Este martes, la larga espera en la frontera entre Marruecos y Ceuta provocó una situación crítica que derivó en protestas espontáneas entre quienes aguardaban. Según reporta El Faro de Ceuta, algunos conductores estuvieron más de 18 horas en cola intentando cruzar, una situación considerada como inhumana por las personas afectadas.
Agobiados por la ausencia de soluciones y las condiciones adversas, varias decenas de personas abandonaron sus vehículos y caminaron hacia el paso fronterizo marroquí para plantear sus demandas ante las fuerzas policiales. Entre los afectados había familias, personas mayores, ciudadanos con discapacidad y enfermos, muchos sin posibilidad de resguardarse del frío ni de acceder a servicios esenciales.
Según el medio citado, estos hechos ocurrieron durante la tarde y provocaron altos niveles de tensión. Los usuarios que ingresaban a la fila quedaban atrapados sin alternativas para salir, debido a la inexistencia de carriles de emergencia o zonas habilitadas para esperas prolongadas, como sucede en otros pasos fronterizos.
Los manifestantes señalaron que nunca antes se había registrado un colapso semejante, ni siquiera considerando las obras que actualmente se realizan en la zona. Las demoras se acercaron a un día completo, superando cualquier expectativa razonable.
Tras las protestas y el malestar generalizado, testigos consultados por El Faro de Ceuta indicaron que las autoridades respondieron incrementando la presencia en el acceso.
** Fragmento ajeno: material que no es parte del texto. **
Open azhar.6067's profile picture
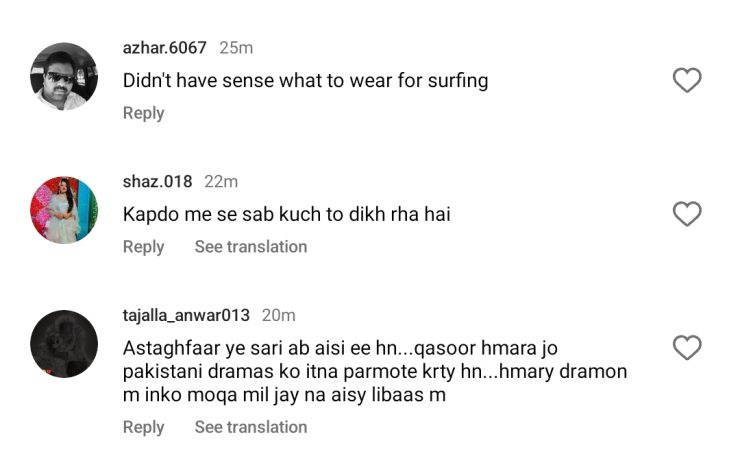Viewport: 740px width, 476px height. [64, 76]
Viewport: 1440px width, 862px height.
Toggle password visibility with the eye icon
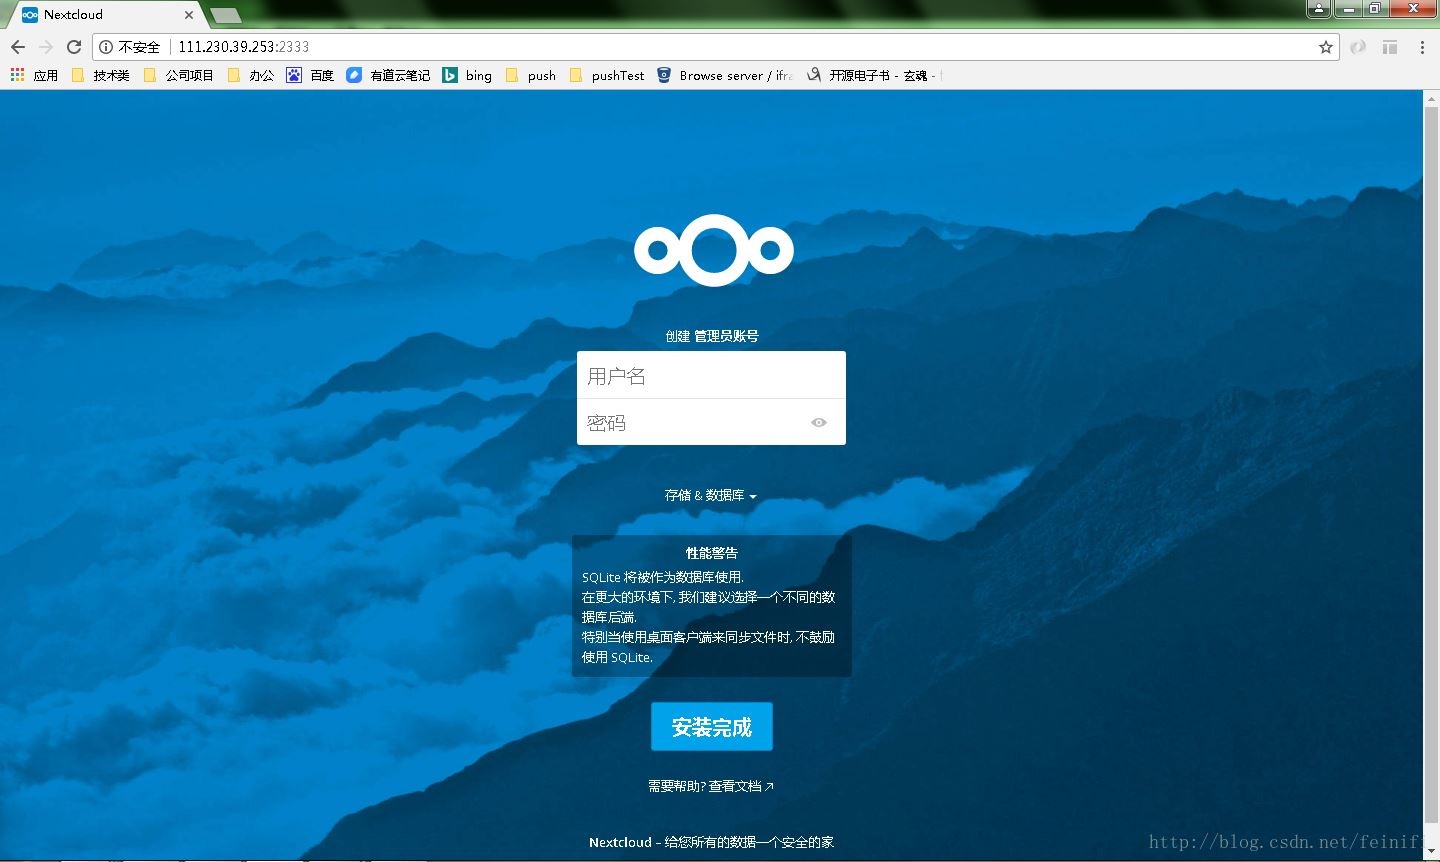819,422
Funcionarios aduaneros y fuerzas policiales fueron desplazados en gran número para acelerar la inspección de vehículos, mientras que el responsable del paso fronterizo permaneció en el lado marroquí supervisando el desarrollo de los hechos.
Los residentes ceutíes afectados expresaron su deseo de que situaciones similares no vuelvan a ocurrir y reclamaron medidas urgentes para evitar que el cruce fronterizo se convierta en un punto de congestión en días de alta afluencia.